■ **Work request**:
When you reach the line with "会員登録 (9, 2524)" in the data below, begin printing lines exactly, and stop once the line with "お支払い方法について (21, 2488)" has been printed.

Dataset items
══════

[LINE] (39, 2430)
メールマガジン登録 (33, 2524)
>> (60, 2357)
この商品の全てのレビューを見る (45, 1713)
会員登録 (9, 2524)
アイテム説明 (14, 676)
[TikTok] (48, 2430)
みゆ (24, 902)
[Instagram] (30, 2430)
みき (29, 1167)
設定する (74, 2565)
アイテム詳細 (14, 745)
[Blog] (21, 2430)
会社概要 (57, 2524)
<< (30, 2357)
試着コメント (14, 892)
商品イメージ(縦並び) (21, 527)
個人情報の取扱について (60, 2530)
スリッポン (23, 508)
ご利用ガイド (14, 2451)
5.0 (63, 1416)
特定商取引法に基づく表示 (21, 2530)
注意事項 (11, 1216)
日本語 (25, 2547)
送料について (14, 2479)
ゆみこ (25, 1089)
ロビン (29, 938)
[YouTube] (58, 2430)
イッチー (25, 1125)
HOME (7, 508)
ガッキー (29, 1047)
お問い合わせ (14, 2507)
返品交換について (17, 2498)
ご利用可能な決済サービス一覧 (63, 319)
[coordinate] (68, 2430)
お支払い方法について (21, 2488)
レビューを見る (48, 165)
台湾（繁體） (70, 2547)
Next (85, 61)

══════

■ **Solution to this task**:
会員登録 (9, 2524)
アイテム説明 (14, 676)
[TikTok] (48, 2430)
みゆ (24, 902)
[Instagram] (30, 2430)
みき (29, 1167)
設定する (74, 2565)
アイテム詳細 (14, 745)
[Blog] (21, 2430)
会社概要 (57, 2524)
<< (30, 2357)
試着コメント (14, 892)
商品イメージ(縦並び) (21, 527)
個人情報の取扱について (60, 2530)
スリッポン (23, 508)
ご利用ガイド (14, 2451)
5.0 (63, 1416)
特定商取引法に基づく表示 (21, 2530)
注意事項 (11, 1216)
日本語 (25, 2547)
送料について (14, 2479)
ゆみこ (25, 1089)
ロビン (29, 938)
[YouTube] (58, 2430)
イッチー (25, 1125)
HOME (7, 508)
ガッキー (29, 1047)
お問い合わせ (14, 2507)
返品交換について (17, 2498)
ご利用可能な決済サービス一覧 (63, 319)
[coordinate] (68, 2430)
お支払い方法について (21, 2488)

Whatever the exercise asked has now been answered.